Me desaparece el abrigo oscuro, de corte británico, recién comprado. Se volatiliza mientras tomo un café con Claudio Magris y otros amigos en su hotel. Creo saber lo que ha ocurrido, pero no me atrevo a denunciarlo. Hace un minuto, me ha parecido ver cómo Magris salía disparado hacia la calle para que le hicieran unas fotos y se ha llevado mi abrigo confundiéndolo con el suyo. Como es un gran germanista, me digo que cuando regrese le hablaré de aquel involuntario intercambio de sombreros que se da al inicio de El Golem de Gustav Meyrinck. Así lo hago, y entonces él cae en la cuenta y me devuelve el abrigo y de paso, en guiño kafkiano, me dice que espera que no le lleve ante la Ley.

5

De la bohemia de Sawa a la liturgia pomposa de un acto matinal en el paraninfo de la Universidad Complutense de Madrid.
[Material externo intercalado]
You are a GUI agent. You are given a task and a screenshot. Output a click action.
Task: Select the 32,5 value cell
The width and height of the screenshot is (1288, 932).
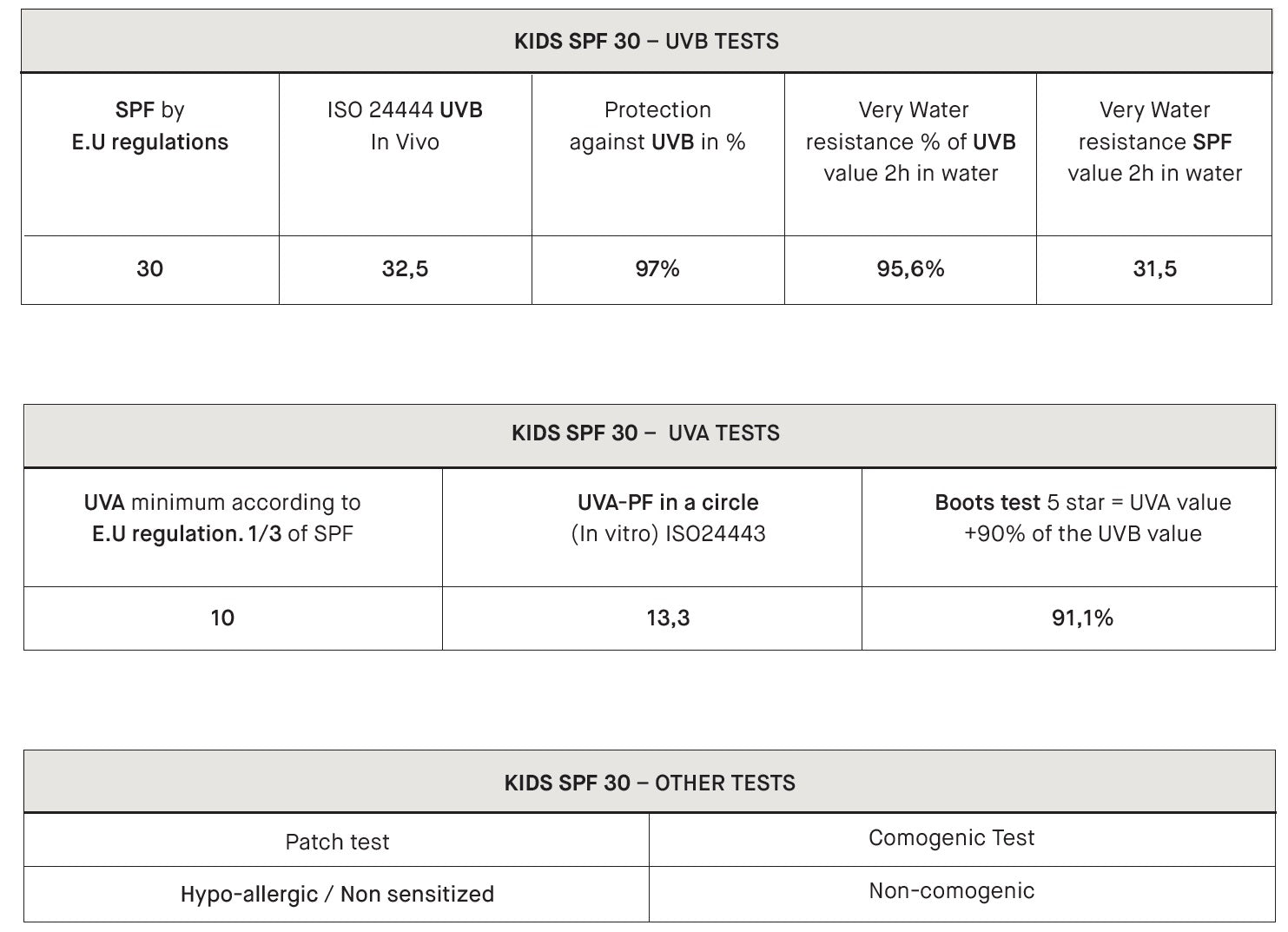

La extrema solemnidad y el hecho de que sea Claudio Magris el investido honoris causa me atrapan irremediablemente. Nunca había asistido a una ceremonia de este severo estilo de birrete plateado y gaudeamus igitur, y creo que la sesión de investidura me ha maravillado tanto que ya no querré asistir nunca a ninguna otra, como si Víctor Hugo me hubiera besado en la frente.

Abre la sesión Fernando Savater con disquisiciones sobre el mundo del "escritor de fronteras", el universo viajero del autor de El Danubio. Y luego, en su profundo y extenso discurso, Magris, tras recordarnos a Kafka y su Ante la Ley, aborda un tema tan complejo como poco tocado al hablarnos de las relaciones entre literatura y derecho. Por un momento, dejo de escucharle para acordarme de la época en que yo estudiaba para abogado y era un tímido poeta y no veía relación alguna entre ambas actividades. Luego, regreso a Magris, que está diciendo que la Ley parte de lo más profundo del ser humano y que la literatura revela la más profunda y contradictoria esencia moral. Tras la brillante disertación, anoto las últimas palabras: "Los antiguos, que habían comprendido casi todo, sabían que puede existir poesía en el acto de legislar; no por casualidad muchos mitos dicen que los poetas fueron, también, los primeros legisladores".

Resulta desagradable ver al día siguiente cómo algunas noticias de prensa resumen y reducen groseramente el extenso, culto y osado discurso de Magris sacando de contexto dos líneas de su discurso sobre la ley y la poesía. Dicen en titulares: El escritor italiano Claudio Magris denunció ayer la fiebre de los nacionalismos que envenenan la flor de la cultura europea. Un mal resumen. Y una equivocada concesión a la actualidad política de una ciudad, Madrid, que lo tiene todo para ser feliz, pero que vive hoy en día neciamente crispada.